# Las Vegas to Hoover Dam



## oscar2 (Feb 18, 2005)

I'm going to be in Vegas in mid July, and was wondering it a bike ride to Hoover dam is possible? I know it will be hot, I would plan for an early morning ride. But are the road and traffic conditions acceptable? Since airline fees are rediculous, I'll be renting a bike also. Are the rental bikes in the area good enough to make a 70 mile desert ride?


----------



## My Own Private Idaho (Aug 14, 2007)

oscar2 said:


> I'm going to be in Vegas in mid July, and was wondering it a bike ride to Hoover dam is possible? I know it will be hot, I would plan for an early morning ride. But are the road and traffic conditions acceptable? Since airline fees are rediculous, I'll be renting a bike also. Are the rental bikes in the area good enough to make a 70 mile desert ride?


There's a bike trail that runs most of (if not all) the way between Vegas and Boulder City. Check that out.


----------



## oscar2 (Feb 18, 2005)

Thanks, I'll look into the trail. I was just planning on riding the road, but I'm sure the trail will be much safer if I can ride that most of the way.


----------



## hotshot (Apr 18, 2008)

Ahh... Vegas.....It depends on how you want to ride out to Hoover Damn. There is a really nice loop if you start over north on the 147 it will take you up over the mountain range..than back down to Lake Mead and you will ride along the lake on the 166 and you will come out at the visitor center on the south of the lake just where the 166 and 93 meet. Than you can try to ride the 93 over to the damn which is about 3 or 4 miles. The biggest problem is they are putting in the new bridge and traffic is a nightmare and there is NO shoulder to ride on at that point. Its a canyon and super tight and I would recommend not to ride that part if you really dont want to die...There is some old dirt train road/track if you want to try and take out at the visitor center...but you will still be about 1 mile out from the Damn. And again....you really really dont want to try to ride that last mile....you will understand when you get out there...
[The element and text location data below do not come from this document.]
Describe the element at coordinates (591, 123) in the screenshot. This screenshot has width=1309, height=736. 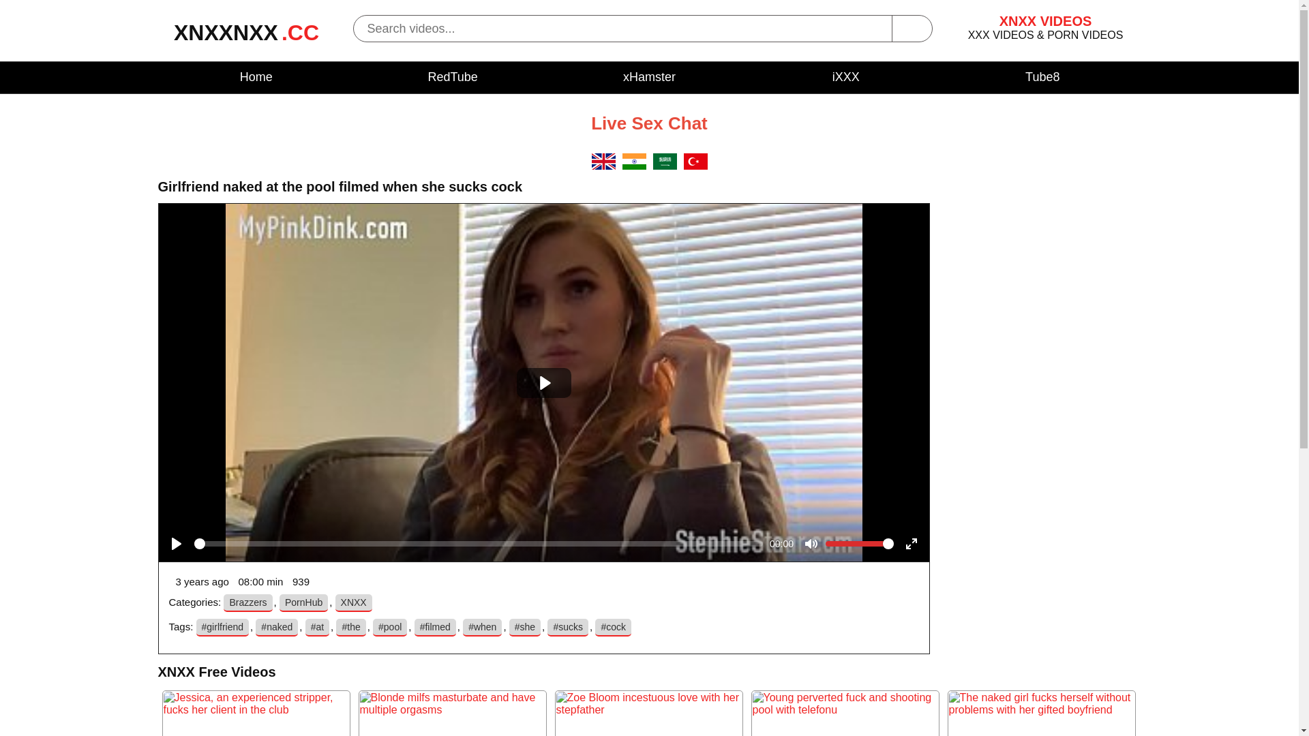
I see `'Live Sex Chat'` at that location.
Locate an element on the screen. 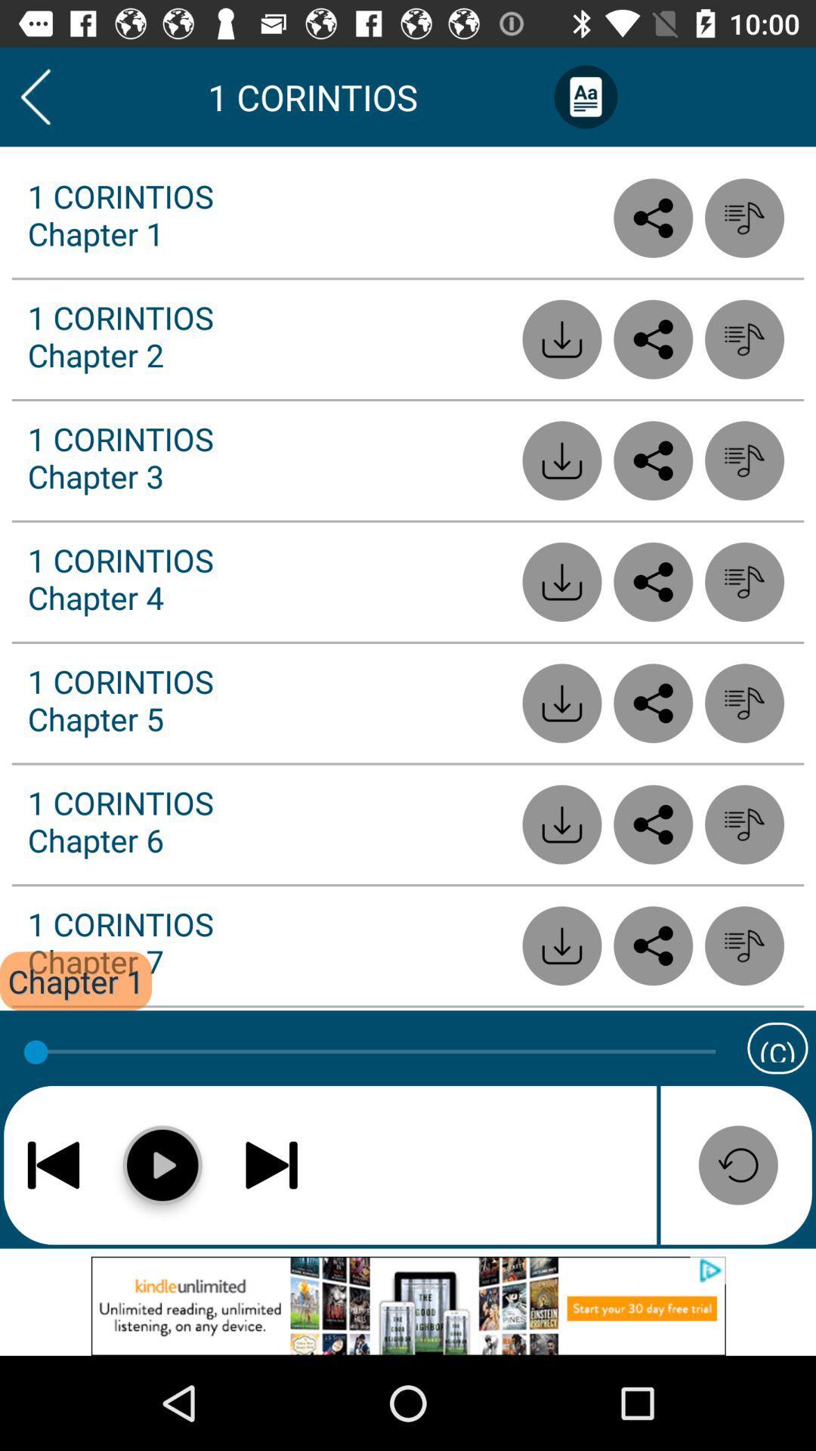  share button is located at coordinates (652, 945).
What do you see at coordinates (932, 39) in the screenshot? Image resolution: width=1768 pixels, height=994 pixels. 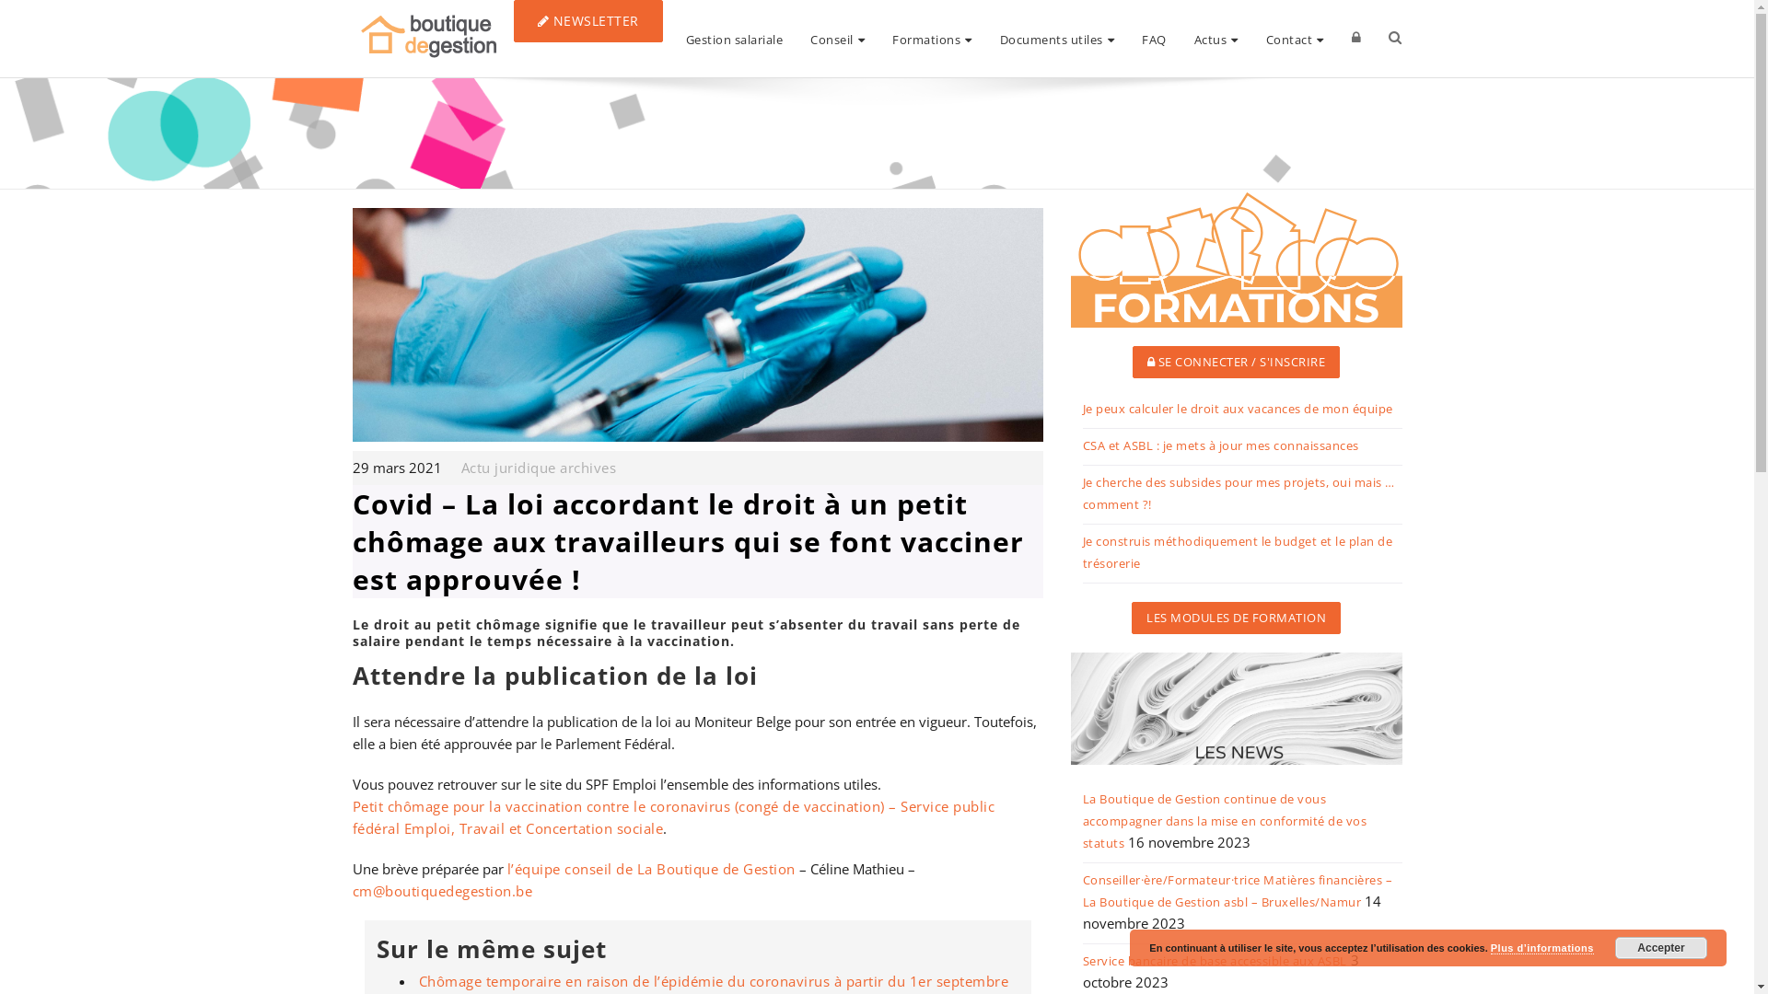 I see `'Formations'` at bounding box center [932, 39].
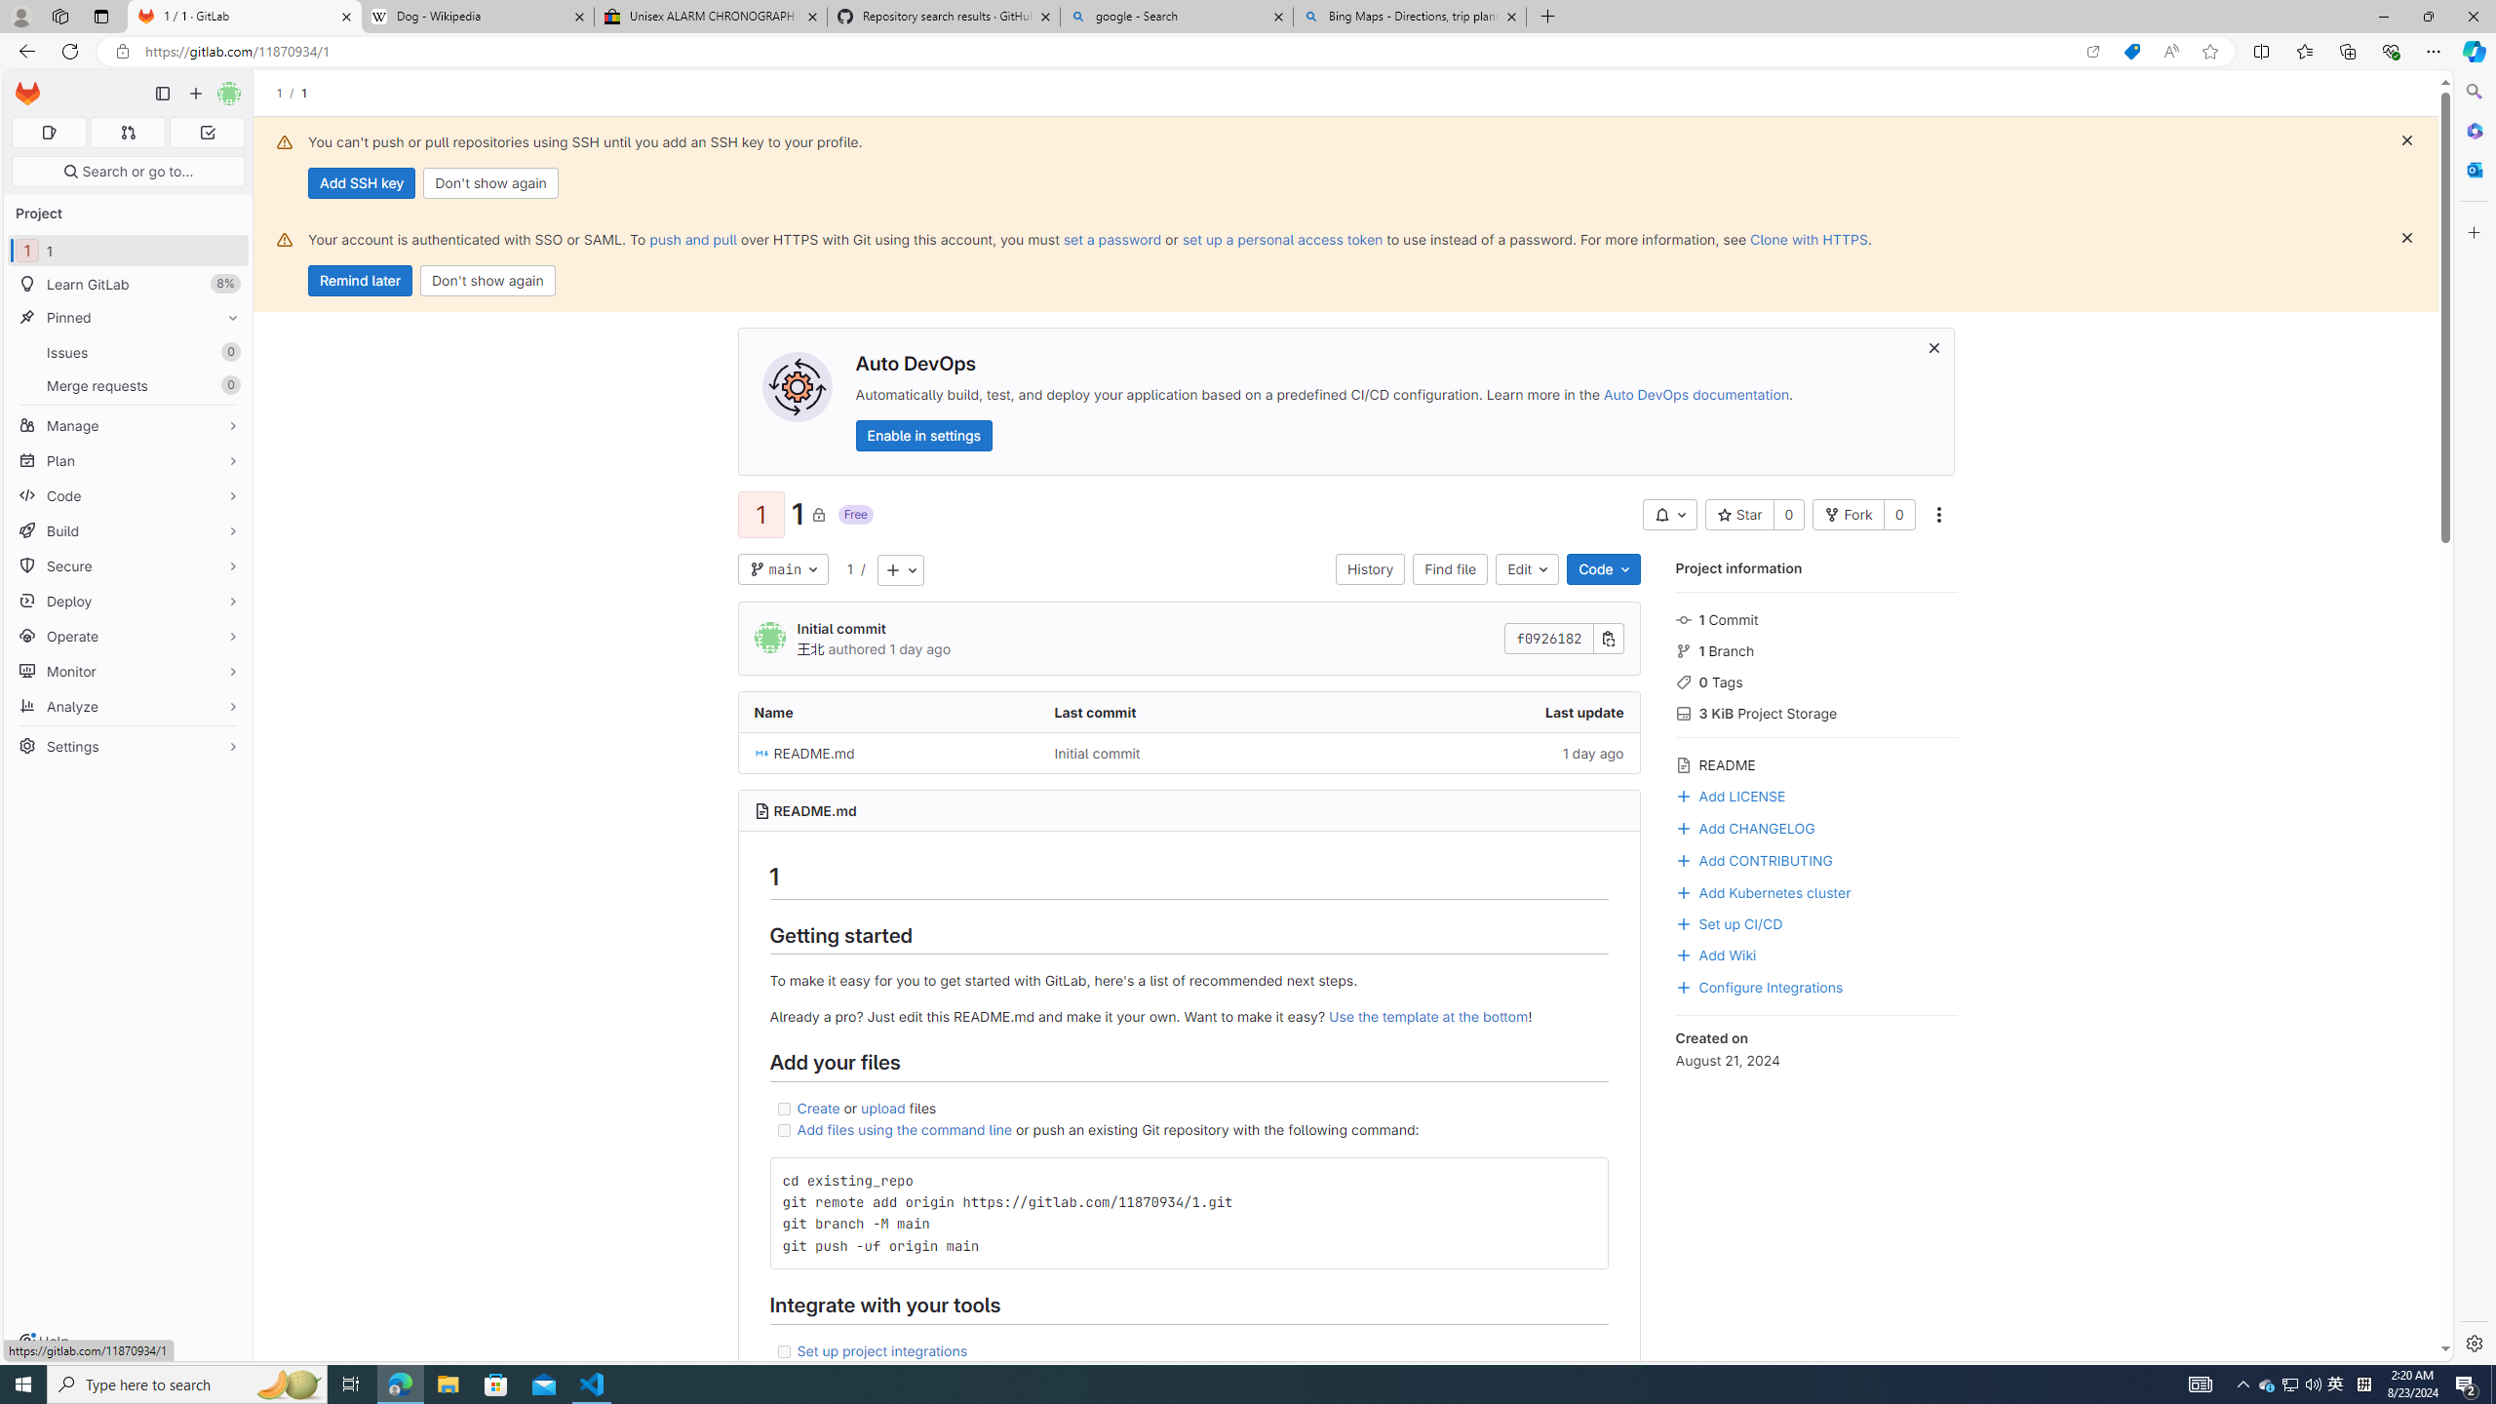 This screenshot has width=2496, height=1404. Describe the element at coordinates (127, 530) in the screenshot. I see `'Build'` at that location.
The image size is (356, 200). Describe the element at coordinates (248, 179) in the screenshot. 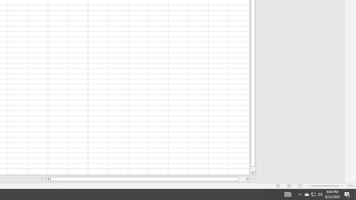

I see `'Column right'` at that location.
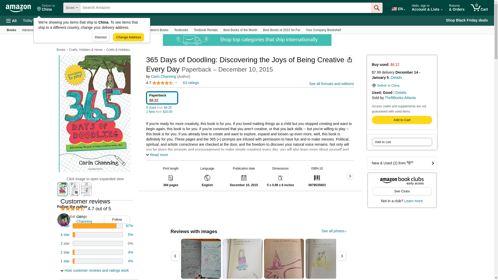 The width and height of the screenshot is (498, 280). What do you see at coordinates (65, 235) in the screenshot?
I see `'4 star'` at bounding box center [65, 235].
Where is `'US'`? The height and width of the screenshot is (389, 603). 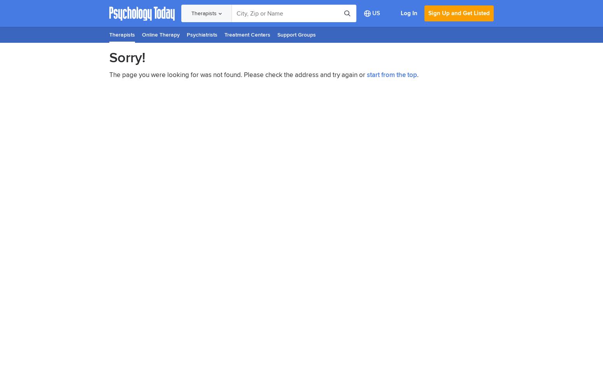
'US' is located at coordinates (376, 13).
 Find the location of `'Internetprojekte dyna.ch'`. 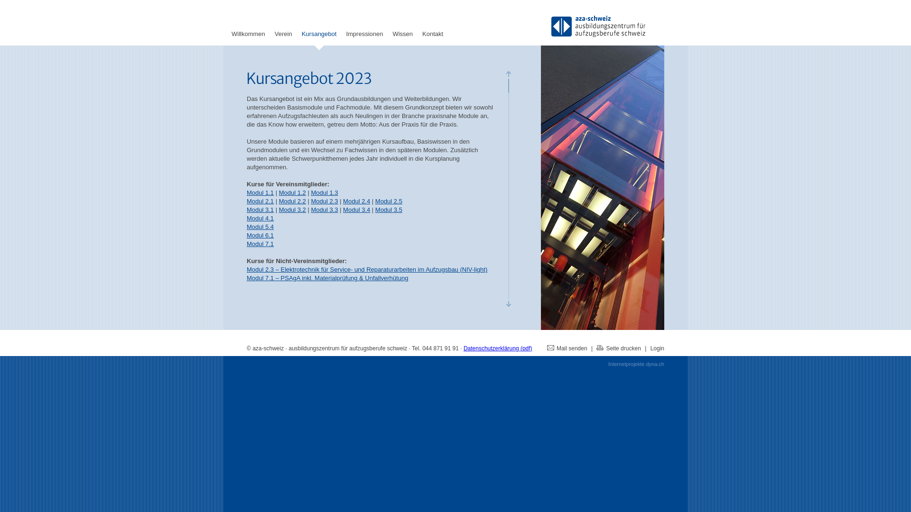

'Internetprojekte dyna.ch' is located at coordinates (636, 363).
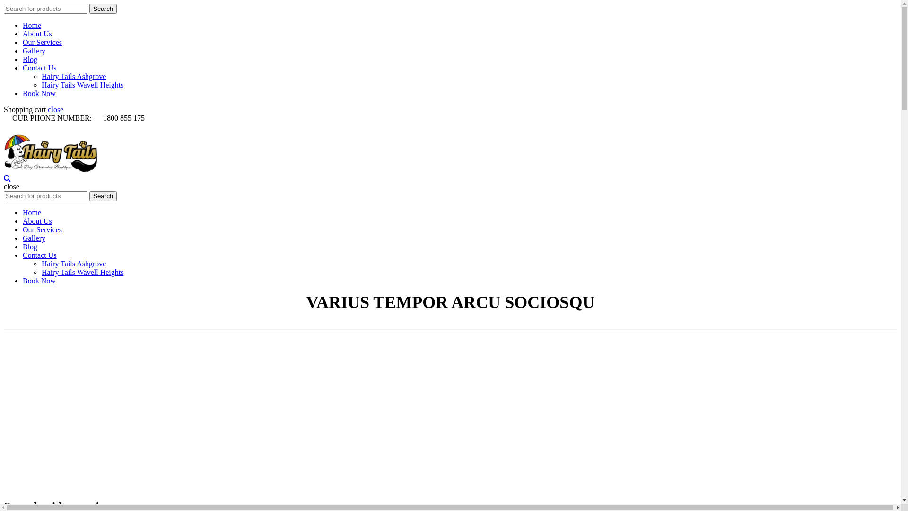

I would do the big loop get up to the 166 and 93 than turn and head back on 93 towards Vegas. You are looking about 60 to 65 miles...total..There is not much traffic at all out on the road around Lake Mead and a big shoulder...taking the 93 back into Vegas gets really busy....But the good part is Vegas has lots of bike lanes around the city....

You will need to take a camelbak and two big bottles of water. The only water points will be at the gas station before taking Lake Mead Blvd (147) over the moutain than maybe at the camp site over on the south side(have to ride down to the lake than back up to the road) and at the visitor center at the 166 and 93. 

Remember its freakin hot out there at even at 6am its still over 100 on most days. Its a really good ride...but really really be careful about the water..phone service is spotty on the side of the mountain...

Have fun.....google the area to see the streets that I talked about....


----------



## oscar2 (Feb 18, 2005)

Thanks for the info hotshot. 
That's the kind of info I was looking for except the bad traffic report. I was hoping to see the new bridge, but if it's unsafe to get to it, maybe I should just drive out, and rde a bike someplace else while I'm there.


----------



## exracer (Jun 6, 2005)

> ....But the good part is Vegas has lots of bike lanes around the city....


It does??? That's news to me and I've lived here for 15 years. I know the Clark County has the Clark County Standards which are pretty much accepted by everyone but clark County rarely follows their own standards. They should be called the Clark County Suggestions. They are developer friendly. That is why they are in the mess they are.


----------